特別展「昭和子ども図鑑」でお借りしている山星屋コレクションの中から、おもしろいお菓子史料のいくつかを紹介します。
前回紹介した「オモシロイハコ」の正体は、みなさんもお気づきのとおり、自動販売機ということなります。「夕刊報知新聞」でノンキナトウサンの連載が始まった翌年の大正13(1924)年に、はやくも中山小一郎が発明した袋入り菓子の自動販売機のキャラクターとして採用され、全国の菓子店の店頭などに1000台程度が設置されたことがわかっています。広い範囲で普及した最初の自動販売機といえます。
正面から見て右側面の扉を開けてみると、内部の構造がよく分かります。1銭銅貨を入れると、ゼンマイ仕掛けで写真に見えるドラムが回転して、お菓子が出てきました。
よく見ると、確かにゼンマイネジをなくさないように紐で結んでいます。ネジをまいた状態にしてコインと投入させたのでしょう。

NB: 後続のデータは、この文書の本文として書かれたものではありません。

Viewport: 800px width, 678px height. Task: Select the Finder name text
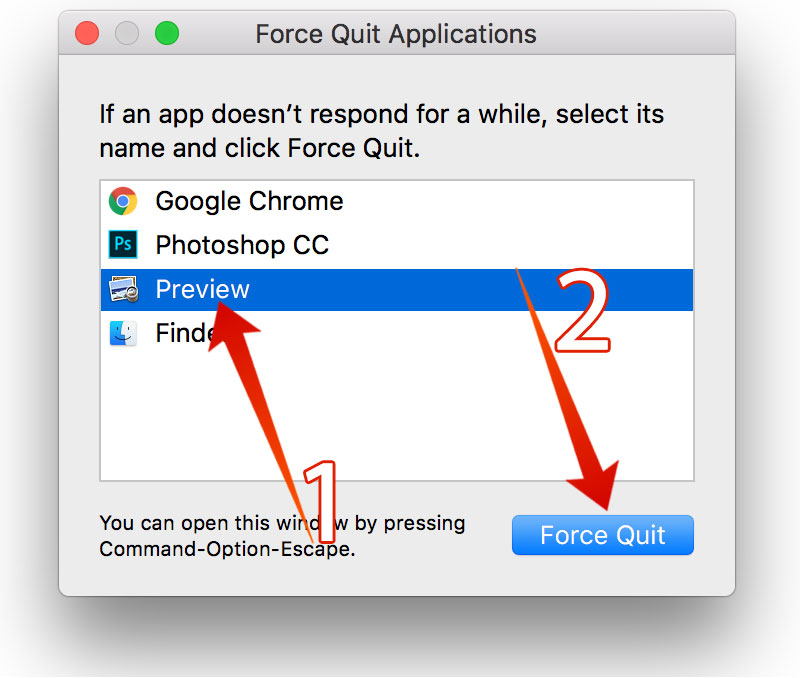185,333
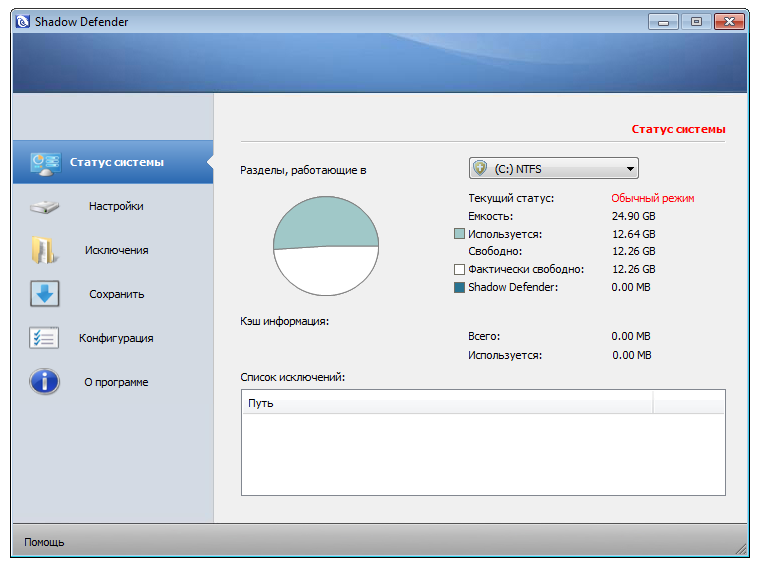This screenshot has width=759, height=568.
Task: Minimize the Shadow Defender window
Action: 663,22
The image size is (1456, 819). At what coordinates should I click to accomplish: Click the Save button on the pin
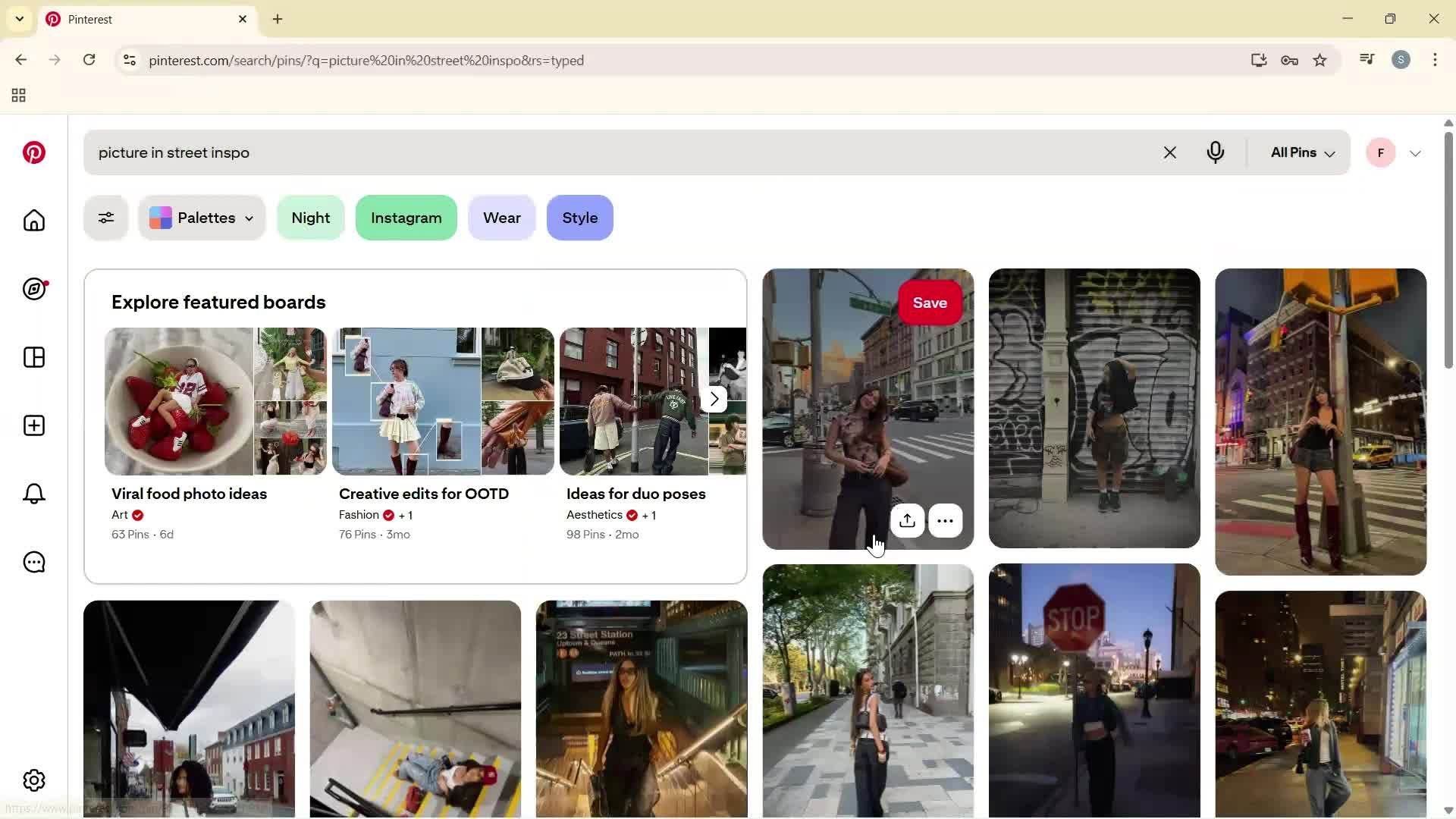(930, 303)
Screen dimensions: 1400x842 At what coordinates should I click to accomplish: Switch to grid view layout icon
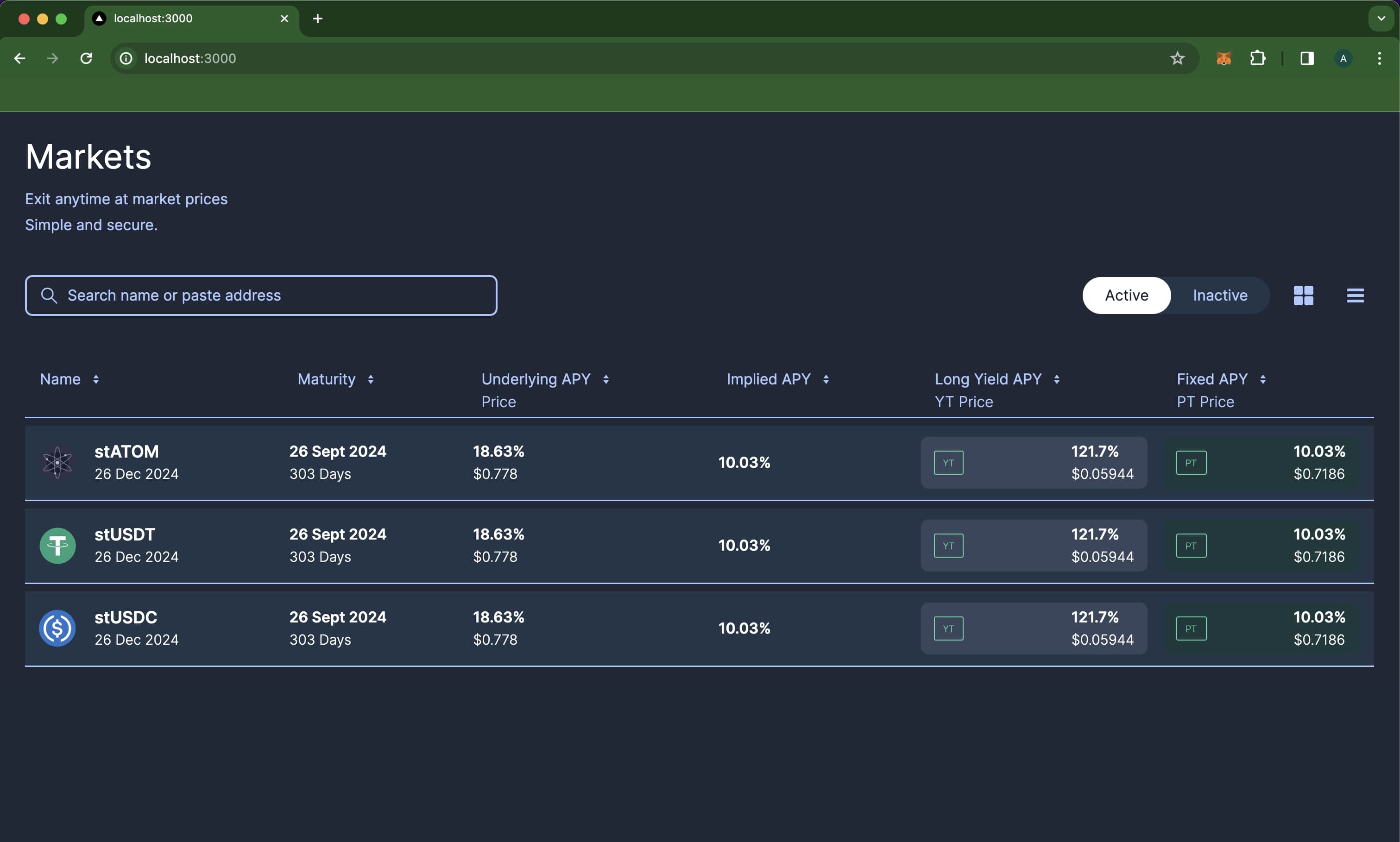click(x=1303, y=295)
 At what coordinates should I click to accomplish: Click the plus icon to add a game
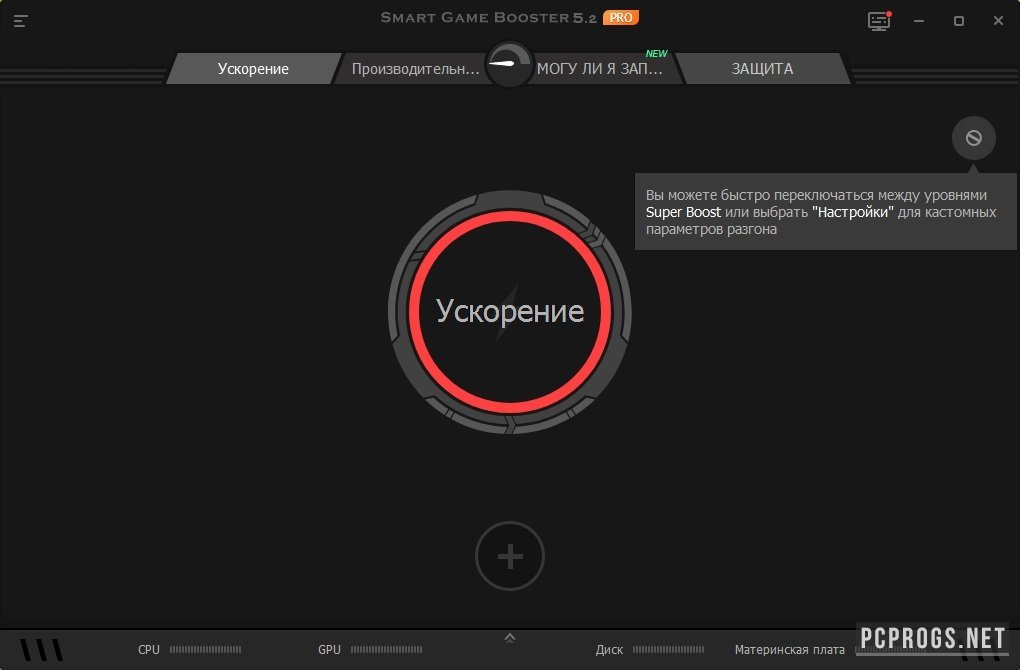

また、内部の左上を見上げてみるとベルが見えます。おそらくはベルの上に突き出た鉦(かね)でたたく「チンチン」という音とともにお菓子が落ちてきたものと思われます。取り出し口に落ちてくるのは、多くの文献では袋入りの菓子だったと記されています。しかし、前回紹介したように山星屋の史料には「お菓子/玩具/キャラメル」とあるのが気になります。ドラムの一つ一つの小さな空間に、袋入り菓子、玩具、キャラメルをアトランダムに入れたとしたら、何が出てくるのか分からなくなります。あるいは何が出てくるのか分からないという楽しみがこの自動販売機には加味されているのかもしれません。
ところで、この普及型の自動販売機、古いにもかかわらず、1000台も普及したということもあってか、数台は遺っているようです。兵庫県立歴史博物館の入江コレクションとなんでも鑑定団で知られる北原照久氏のコレクションにあるノンキナトウサンの自動販売機はほぼ同じ形状で、手に帳面をもった姿として描かれています。そして、お金の投入口がある面には、「自動販賣器」、「リンノナル内ハ/入レテモ出マセン/一銭入レルト/御菓子ガ出マス」と記されています。しかし、山星屋コレクションのものは、同じノンキナトウサンの自動販売機とはいえ、入江コレクション、北原コレクションと形状が異なっています。
インターネットで探っていると、もう1台、ノンキナトウサンの自動販売機が見つかりました。その形状は一見、入江・北原コレクションのものと似ていますが、右手は帳面ではなく、鈴をもっているなどの違いもあります。そして、この史料にはありがたいことに銘板の画像がついていました。それを読むと、「實用新案登録願第二四三七號/自働販賣看板/製作ト販賣ハ/東京 滝野川田端一七一/□□看板店」とあります。このノンキナトウサンの自動販売機は東京で製作されたことがわかります。
山星屋コレクションのものも銘板が付いていますが、残念ながらかすれていて部分的にしか読み取ることができません。読める部分だけ示すと、「廣告塔自動菓子販賣機」とかすかに読めますが、製作者の名前はほとんど読むことができません。ただし、二つの銘板からは、ノンキナトウサンの自動販売機が「看板」や「広告塔」としての役割ももっていたことがわかります。また、中山小一郎が発明した袋入り菓子の自動販売機は、もしかしたらいくつかのメーカーでつくられていたのかもしれません。遺されているノンキナトウサンの形状やデザインが違うのは、そのことを裏付けているようにも思えます。